February 25, 2010 12:00 am

, NAIROBI, Kenya, Feb 25 – Parents now have up until June 30 to present birth certificates for their children who will sit this year’s national examinations for purposes of identification and registration.

The  extension of the deadline which was set for May 31 is aimed at giving parents and students enough time to obtain the documents, in order to ease a rush that has gripped the department of registration of persons where people have been queuing for hours on end waiting to get services.

Education Minister Sam Ongeri who made the announcement together with Vice President Kalonzo Musyoka and Immigration Minister Otieno Kajwang\’ on Thursday, was however quick to point out that the March deadline for submitting other examination registration documents remained.

“Please people should not get confused.  The deadline for registration of the examinations is still 31st of March. It is only the birth certificate that we will allow to come late. All other requirements that need not crowd in the registrar’s office can be done through the schools so that the deadline is met,” said Prof Ongeri.

Vice President Kalonzo Musyoka added that the Ministry of State for Immigration and Registration of Persons would also hire additional personnel to help the ministry handle increased birth certificates applications once the Public Service Commission approved the proposal.

“We will have four clerical officers in addition to every registrar per district which has been accepted by the Public Service Commission. But they have issues with the number of clerical officers proposed because you cannot have a registrar without the clerical officer. So the number four has been submitted and the PSC may be having issues with it but we are sure that will be resolved,” he said.

Mr Musyoka also dismissed allegations that the government was reactionary rather than proactive saying sometimes mistakes had to be made for lessons to be learnt.

“At times like this you take advantage to get a lot of things done and I think that’s what the Immigration ministry is trying to do. When I came in (to ascertain the situation at the department of registration of persons) I found a very depressed registration officer and staff who could not cope. The queue was so long it had gone from Sheria house to the Intercontinental and we are taking up this challenge,” he said.

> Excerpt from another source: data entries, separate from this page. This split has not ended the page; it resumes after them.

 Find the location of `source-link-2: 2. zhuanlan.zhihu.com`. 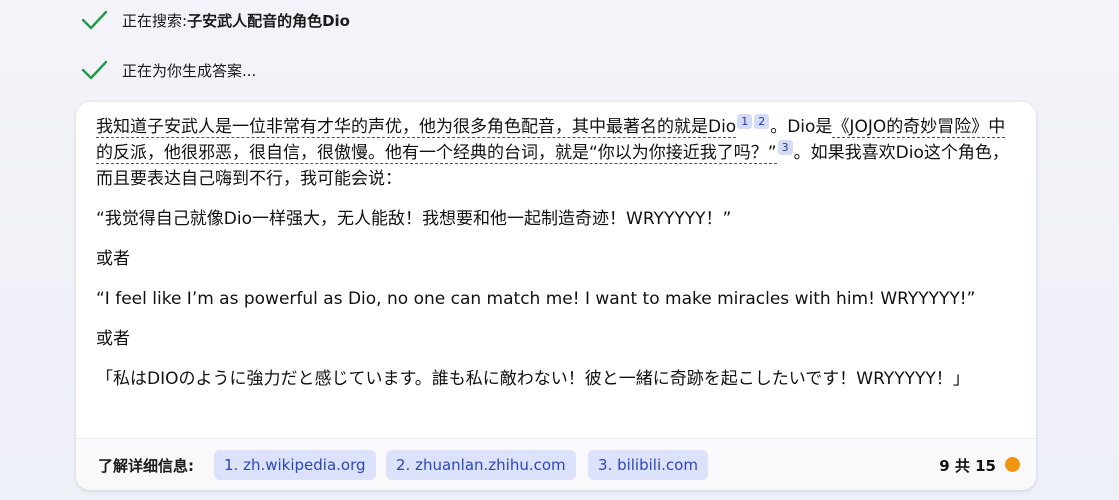

source-link-2: 2. zhuanlan.zhihu.com is located at coordinates (481, 465).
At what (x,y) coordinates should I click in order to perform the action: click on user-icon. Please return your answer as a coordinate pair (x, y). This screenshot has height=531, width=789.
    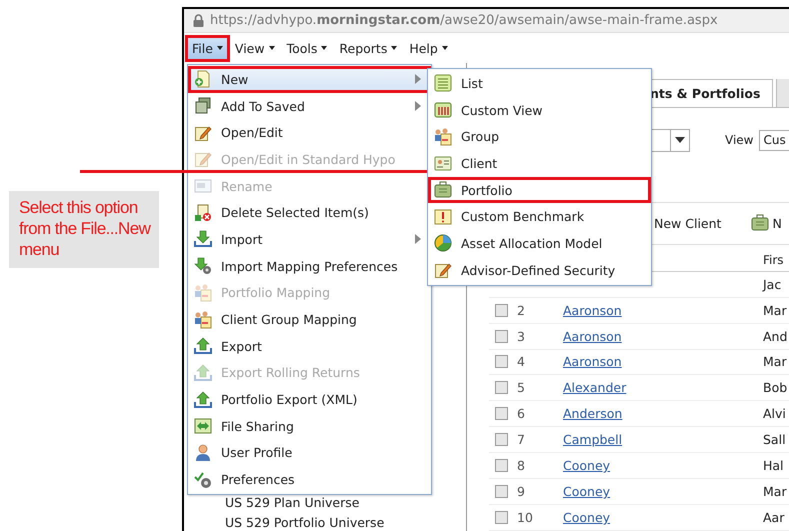
    Looking at the image, I should click on (203, 453).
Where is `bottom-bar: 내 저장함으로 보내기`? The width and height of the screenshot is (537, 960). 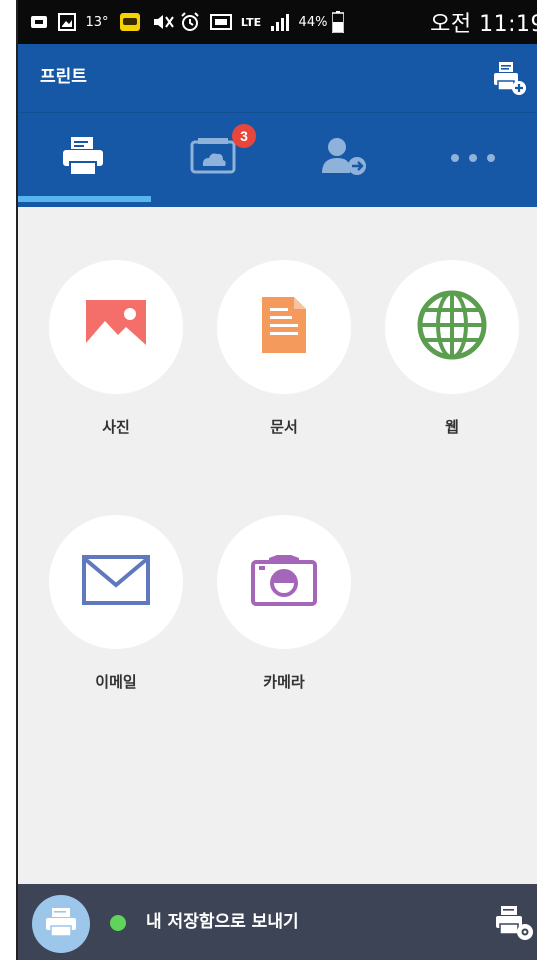
bottom-bar: 내 저장함으로 보내기 is located at coordinates (278, 922).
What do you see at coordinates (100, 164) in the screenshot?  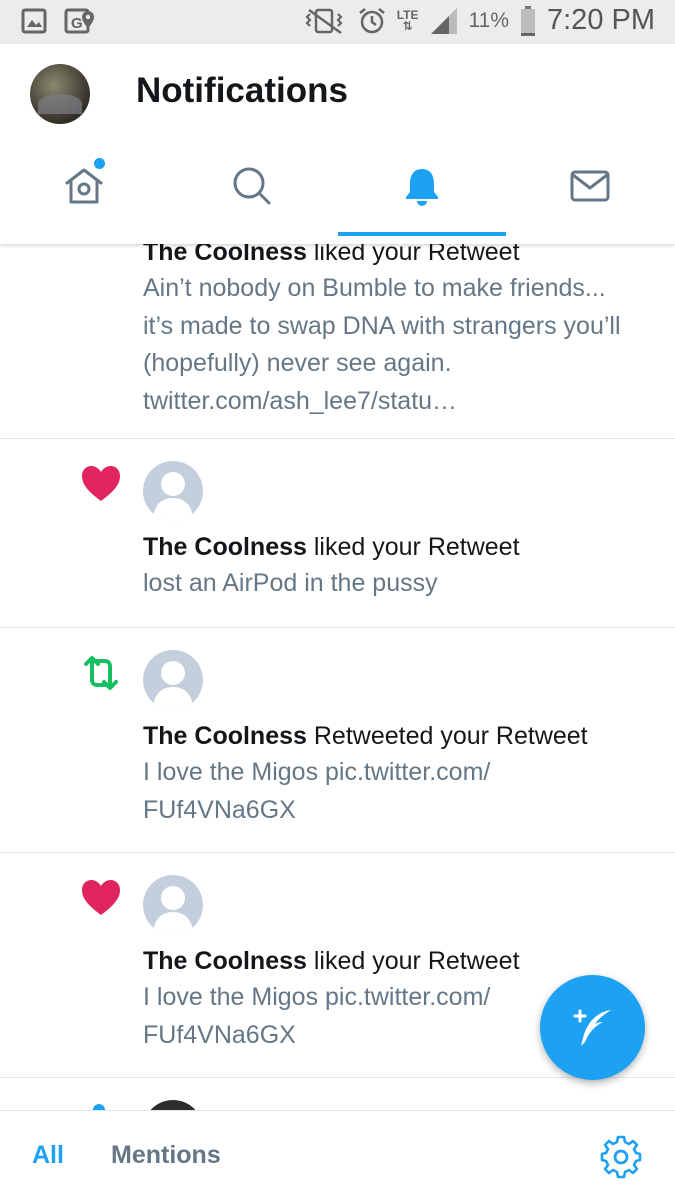 I see `home-unread-dot` at bounding box center [100, 164].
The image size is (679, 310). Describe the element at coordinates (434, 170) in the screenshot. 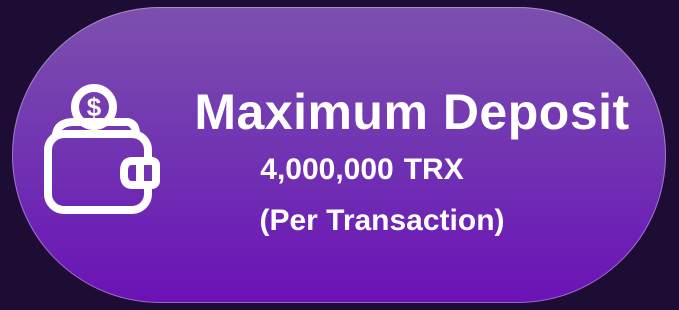

I see `currency-label: TRX` at that location.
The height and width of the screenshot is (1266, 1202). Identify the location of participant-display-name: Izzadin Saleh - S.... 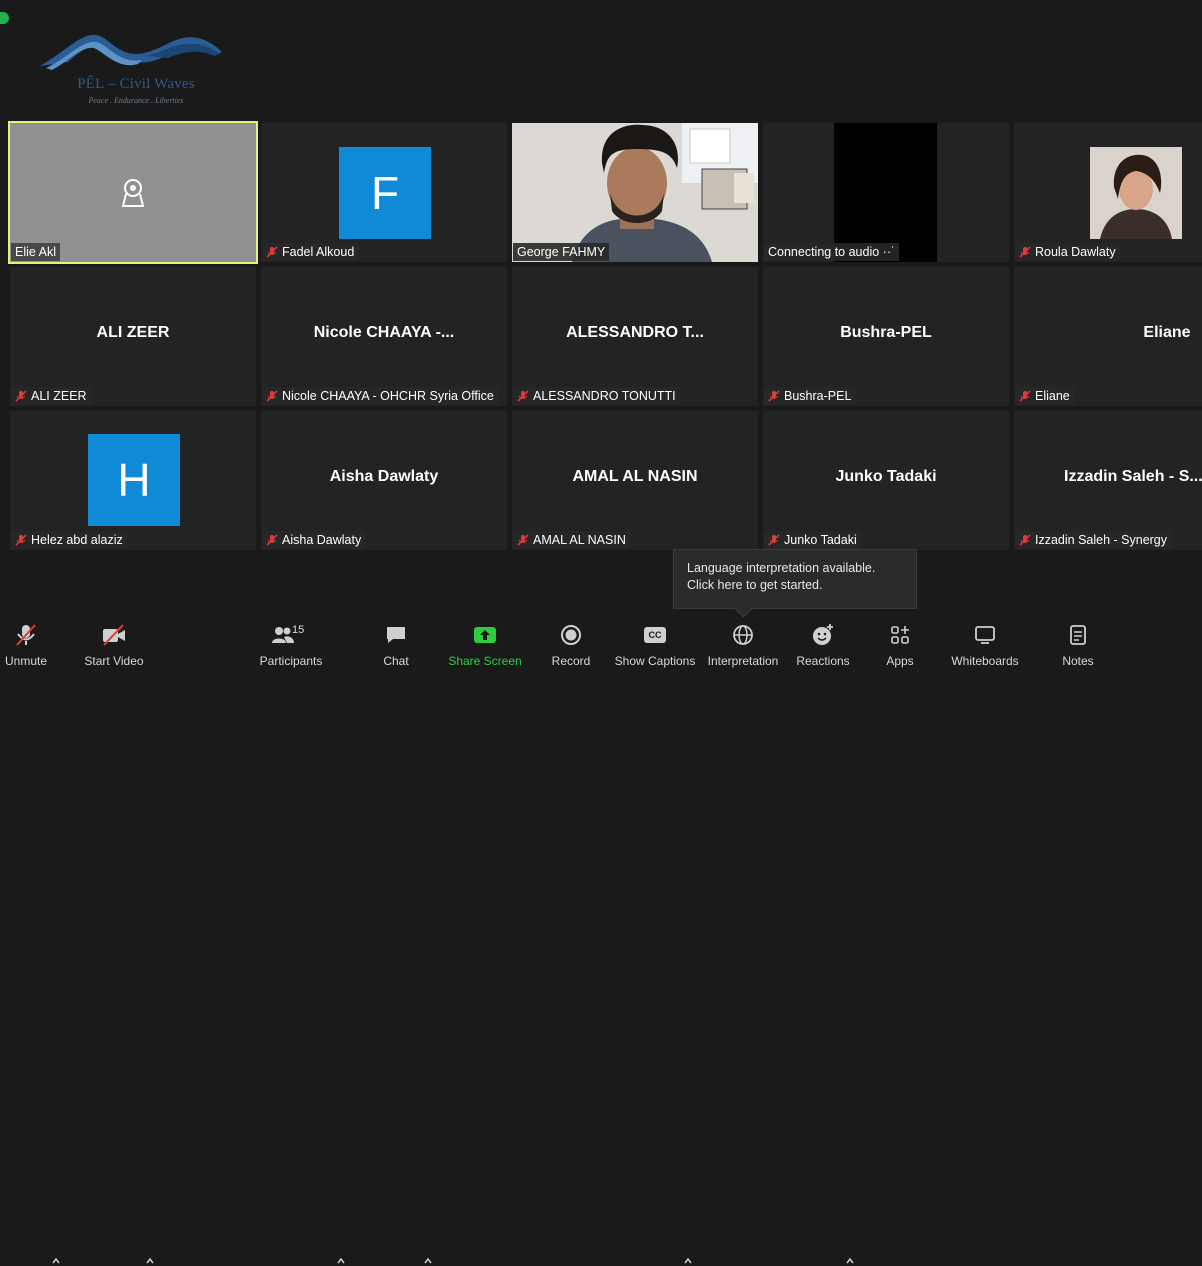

Immigration Minister Otieno Kajwang meanwhile said all persons seeking birth registration certificates only needed to deposit their applications at the office of the District Civil Registrar and return to collect the certificates after seven days. He however said that it was impossible to decentralise the registration and application system from Nairobi to the grassroots.

“We would have loved to have our offices at every identity card issuing office in our constituencies but unfortunately for birth certificates, the records are kept at Sheria House. We cannot distribute these records in several centers. When you come with your notification we use the notification to check our records and confirm that that birth was registered at any health facility,” he said.

Prof Ongeri further warned Kenyans against waiting until the last minute to get all the requirements. He said, “I wonder why anyone would want to make sure they don’t have their registration birth certificates by 30th of June; four months down the road. That must be something absolutely peculiar.”

The Education ministry also emphasised the need to have the proper identification documents when registering for exams saying it would promote honesty and reduce the degree of cheating and impersonation.

“This leeway has been given for them to ease out the congestion but in order to bequeath integrity to our national examinations all candidates must present their birth certificates which will be incorporated in their registration certificates for the purpose of the exams which will be in October, November and December,” he said.


Parents should bear in mind that birth certificates are usually ready for collection a month after a child’s birth.